Gegen Unterrichtsausfall Berlin, Hamburg, Bremen diskutieren "Ein-Fach-Lehrer"

Muss ein Lehrer unbedingt zwei Fächer unterrichten? Drei Minister überlegen, ob Pädagogen künftig auch in nur einem Fach vor Schüler treten können sollten. Es ist ein neuer Vorstoß gegen den Lehrermangel.

Lehrer vor einem Whiteboard (Symbolbild)
DPA

Lehrer vor einem Whiteboard (Symbolbild)


Lehrer können mindestens zwei Schulfächer unterrichten - das ist bundesweiter Standard. Doch die Berliner Schulsenatorin Sandra Scheeres und ihre Kollegen Ties Rabe aus Hamburg und Claudia Bogedan aus Bremen überlegen, ob nicht auch "Ein-Fach-Lehrer" sinnvoll wären, um gegen den aktuellen Lehrermangel und den Unterrichtsausfall vorzugehen.

Die Minister der drei Stadtstaaten diskutierten die Idee am Mittwoch bei einem gemeinsamen Treffen in Bremen - konkrete Pläne gibt es aber noch nicht. "Bevor wir das angehen, müssen wir erst einmal alle Vor- und Nachteile genau abwägen", sagte Sandra Scheeres dem SPIEGEL.

Denkbar wäre demnach, dass etwa Absolventen von Kunst- und Musikhochschulen kein zweites Fach mehr brauchen, sondern nur die zusätzliche pädagogische Qualifikation, um als Lehrer eingestellt zu werden.
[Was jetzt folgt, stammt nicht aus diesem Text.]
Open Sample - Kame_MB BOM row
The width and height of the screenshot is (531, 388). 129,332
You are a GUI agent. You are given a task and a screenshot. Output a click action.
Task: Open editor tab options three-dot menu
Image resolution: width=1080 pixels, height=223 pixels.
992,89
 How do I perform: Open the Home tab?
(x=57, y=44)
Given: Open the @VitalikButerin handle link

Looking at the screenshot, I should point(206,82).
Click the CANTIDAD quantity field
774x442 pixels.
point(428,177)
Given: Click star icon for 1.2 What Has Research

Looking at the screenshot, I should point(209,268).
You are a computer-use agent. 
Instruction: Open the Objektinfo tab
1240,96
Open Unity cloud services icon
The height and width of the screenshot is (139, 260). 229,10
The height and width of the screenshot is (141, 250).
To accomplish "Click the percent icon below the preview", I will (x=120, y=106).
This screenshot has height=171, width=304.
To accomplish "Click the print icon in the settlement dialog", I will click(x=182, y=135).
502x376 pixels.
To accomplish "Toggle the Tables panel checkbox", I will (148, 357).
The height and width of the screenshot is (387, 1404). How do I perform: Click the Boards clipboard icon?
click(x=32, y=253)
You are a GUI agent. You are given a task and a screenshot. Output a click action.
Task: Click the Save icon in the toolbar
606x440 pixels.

Die Ausbildungszeiten könnten sich damit verkürzen, der Lehrerberuf auch für andere Akademiker als die bisherigen Lehramtsstudenten interessant werden.

Auch in anderen Mangelfächern - etwa in den Naturwissenschaften und der Informatik - könnten "Ein-Fach-Lehrer" eine Maßnahme gegen den aktuellen und auch für die Zukunft vorhergesagten Lehrermangel sein. Nach Berechnungen der Bildungsforscher Klaus Klemm und Dirk Zorn werden wegen steigender Schülerzahlen bis zum Jahr 2025 bundesweit über 50.000 neue Lehrer benötigt.

Doch die Idee der drei SPD-Bildungssenatoren stößt bereits auf Widerstand. "Die Anforderungen zu senken, um den Lehrkräftebedarf zu decken, ist nicht der richtige Weg", zitiert die "Berliner Morgenpost" den Landesvorsitzenden der Bildungsgewerkschaft GEW, Tom Erdmann.

Ein Alleingang der drei Stadtstaaten ist ohnehin kaum denkbar. Die Idee zielt daher wohl eher auf eine bundesweite Kampagne ab: Wenn der Leidensdruck durch den Lehrermangel in allen Bundesländern groß genug ist, so die Kalkulation der Senatoren, könnte das die Bereitschaft ihrer Ministerkollegen zu ungewöhnlichen Schritten fördern.

Und der Zeitpunkt für den Vorstoß ist gut gewählt: Allein an Deutschlands Grundschulen fehlen derzeit knapp 2000 Lehrkräfte.